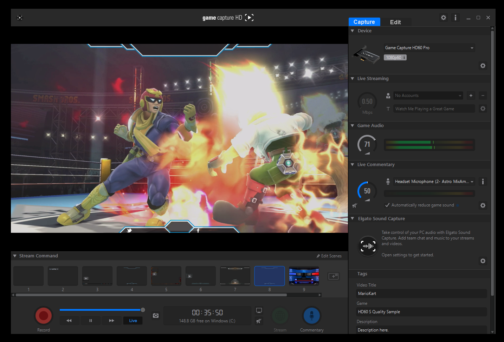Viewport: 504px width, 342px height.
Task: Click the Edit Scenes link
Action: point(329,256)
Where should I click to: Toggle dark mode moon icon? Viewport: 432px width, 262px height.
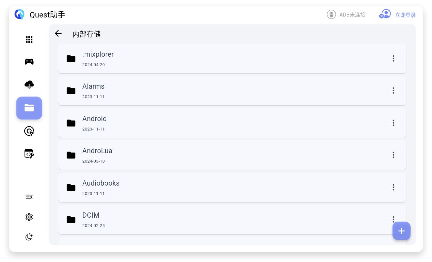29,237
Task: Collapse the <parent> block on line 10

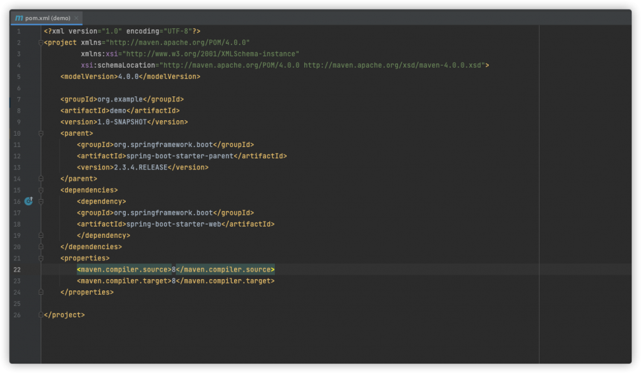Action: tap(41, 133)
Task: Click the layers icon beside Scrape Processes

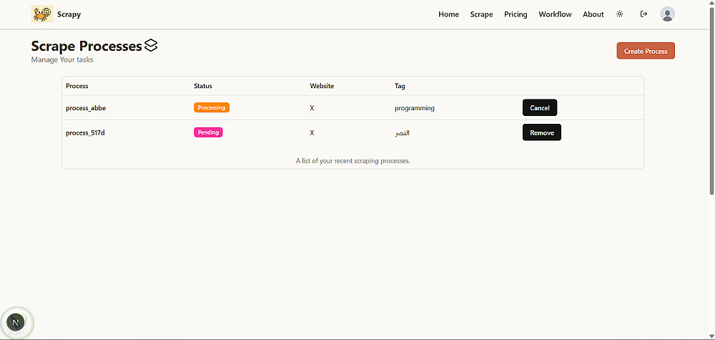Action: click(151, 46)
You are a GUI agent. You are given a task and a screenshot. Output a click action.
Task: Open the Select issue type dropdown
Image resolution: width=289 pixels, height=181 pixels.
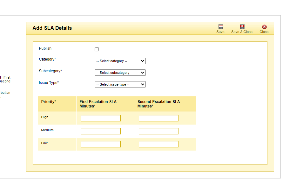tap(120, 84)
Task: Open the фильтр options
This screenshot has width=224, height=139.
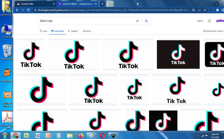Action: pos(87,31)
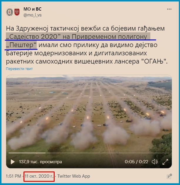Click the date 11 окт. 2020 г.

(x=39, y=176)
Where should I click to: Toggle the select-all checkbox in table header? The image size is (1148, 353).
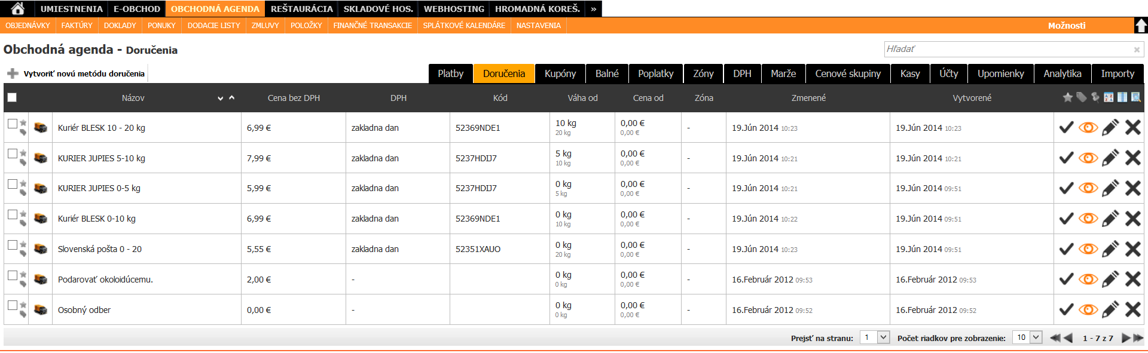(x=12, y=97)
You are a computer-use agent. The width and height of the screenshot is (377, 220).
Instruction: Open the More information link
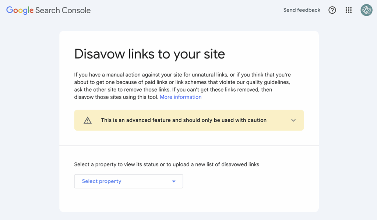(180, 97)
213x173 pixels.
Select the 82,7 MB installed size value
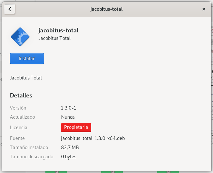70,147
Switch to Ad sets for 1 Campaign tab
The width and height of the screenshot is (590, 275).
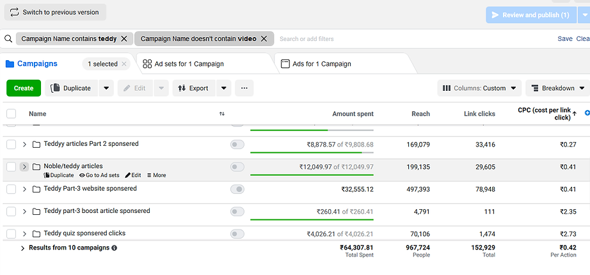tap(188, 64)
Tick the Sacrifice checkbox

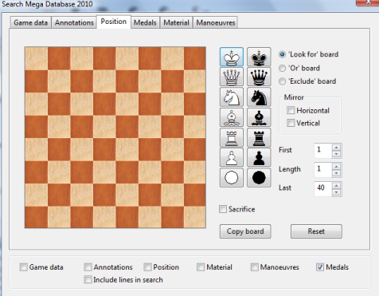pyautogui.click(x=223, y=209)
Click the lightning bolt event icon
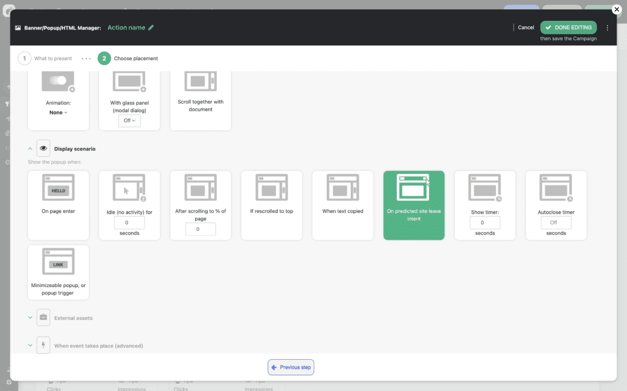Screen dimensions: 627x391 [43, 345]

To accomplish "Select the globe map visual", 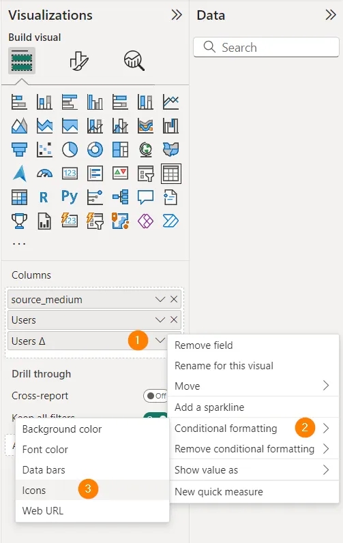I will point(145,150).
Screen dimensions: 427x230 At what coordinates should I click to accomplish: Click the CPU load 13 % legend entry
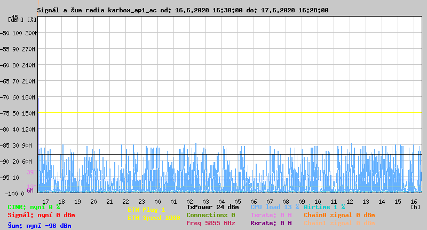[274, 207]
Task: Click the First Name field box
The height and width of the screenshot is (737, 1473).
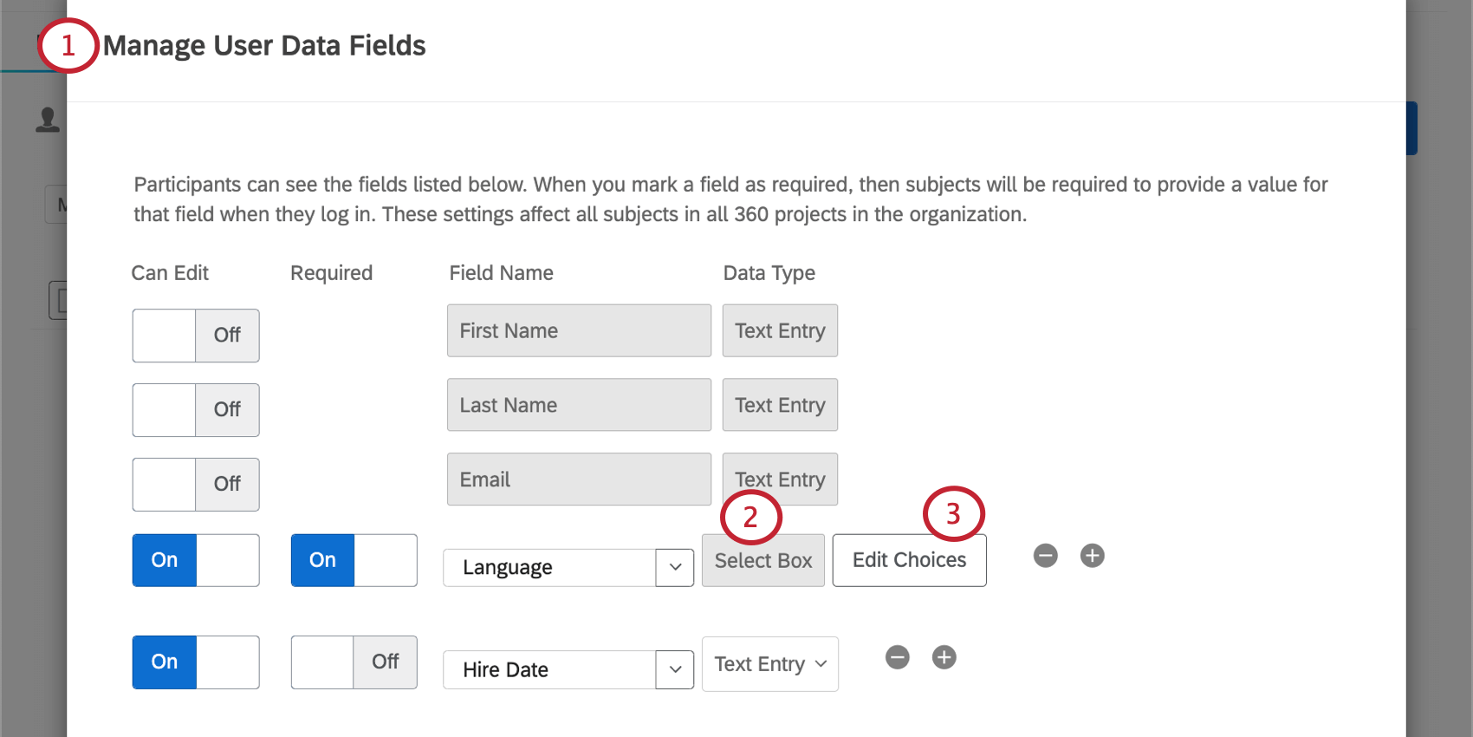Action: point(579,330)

Problem details —
Reproduce every line in the records above that contains the word "agent".

Result of this task —
You are a GUI agent. You are given a task and a screenshot. Output a click action.
You are a computer-use agent. The width and height of the screenshot is (377, 220).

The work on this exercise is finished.